TO DO: Write out exactly what each line says, starting with the first line below and ending on the one with "This screenshot has width=406, height=304.".

(MATERIAL FOR THE TASK begins)

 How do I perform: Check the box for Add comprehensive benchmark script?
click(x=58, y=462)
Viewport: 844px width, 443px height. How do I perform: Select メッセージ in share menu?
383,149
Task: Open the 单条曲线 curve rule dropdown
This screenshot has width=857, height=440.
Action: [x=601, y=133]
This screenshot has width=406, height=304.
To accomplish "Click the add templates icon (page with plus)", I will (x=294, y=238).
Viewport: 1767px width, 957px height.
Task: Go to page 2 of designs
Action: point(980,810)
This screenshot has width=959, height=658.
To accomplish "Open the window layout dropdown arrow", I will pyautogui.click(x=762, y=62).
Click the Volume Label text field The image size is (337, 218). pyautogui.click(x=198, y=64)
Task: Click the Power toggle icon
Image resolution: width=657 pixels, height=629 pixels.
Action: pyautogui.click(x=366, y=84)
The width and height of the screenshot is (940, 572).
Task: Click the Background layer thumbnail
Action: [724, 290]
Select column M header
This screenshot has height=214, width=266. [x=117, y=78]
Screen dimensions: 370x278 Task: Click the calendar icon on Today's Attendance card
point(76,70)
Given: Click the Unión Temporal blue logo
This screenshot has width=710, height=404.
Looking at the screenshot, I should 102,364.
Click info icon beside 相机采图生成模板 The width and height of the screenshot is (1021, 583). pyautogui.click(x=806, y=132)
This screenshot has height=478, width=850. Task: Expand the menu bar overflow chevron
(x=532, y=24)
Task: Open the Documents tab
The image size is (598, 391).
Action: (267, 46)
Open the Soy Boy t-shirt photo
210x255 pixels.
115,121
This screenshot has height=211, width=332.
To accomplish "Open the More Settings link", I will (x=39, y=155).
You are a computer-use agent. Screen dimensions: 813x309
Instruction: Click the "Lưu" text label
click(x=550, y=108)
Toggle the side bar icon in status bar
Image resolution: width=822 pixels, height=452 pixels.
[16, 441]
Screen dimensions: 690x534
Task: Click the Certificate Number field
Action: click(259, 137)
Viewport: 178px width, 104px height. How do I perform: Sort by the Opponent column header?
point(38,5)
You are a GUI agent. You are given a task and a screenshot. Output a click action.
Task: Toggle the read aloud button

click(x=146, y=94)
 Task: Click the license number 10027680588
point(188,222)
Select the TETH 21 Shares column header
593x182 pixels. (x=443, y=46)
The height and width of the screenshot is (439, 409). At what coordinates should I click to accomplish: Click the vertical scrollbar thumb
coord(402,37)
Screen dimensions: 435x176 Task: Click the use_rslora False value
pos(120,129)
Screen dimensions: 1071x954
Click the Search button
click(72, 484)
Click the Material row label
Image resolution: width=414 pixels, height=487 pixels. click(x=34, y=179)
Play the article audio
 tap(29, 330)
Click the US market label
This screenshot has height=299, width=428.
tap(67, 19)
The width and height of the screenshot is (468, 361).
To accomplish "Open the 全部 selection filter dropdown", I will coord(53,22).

(MATERIAL FOR THE TASK ends)

OUTPUT:
 How do I perform: Check the box for Add comprehensive benchmark script?
click(x=58, y=462)
Viewport: 844px width, 443px height. How do I perform: Select メッセージ in share menu?
383,149
Task: Open the 单条曲线 curve rule dropdown
This screenshot has width=857, height=440.
Action: [x=601, y=133]
This screenshot has width=406, height=304.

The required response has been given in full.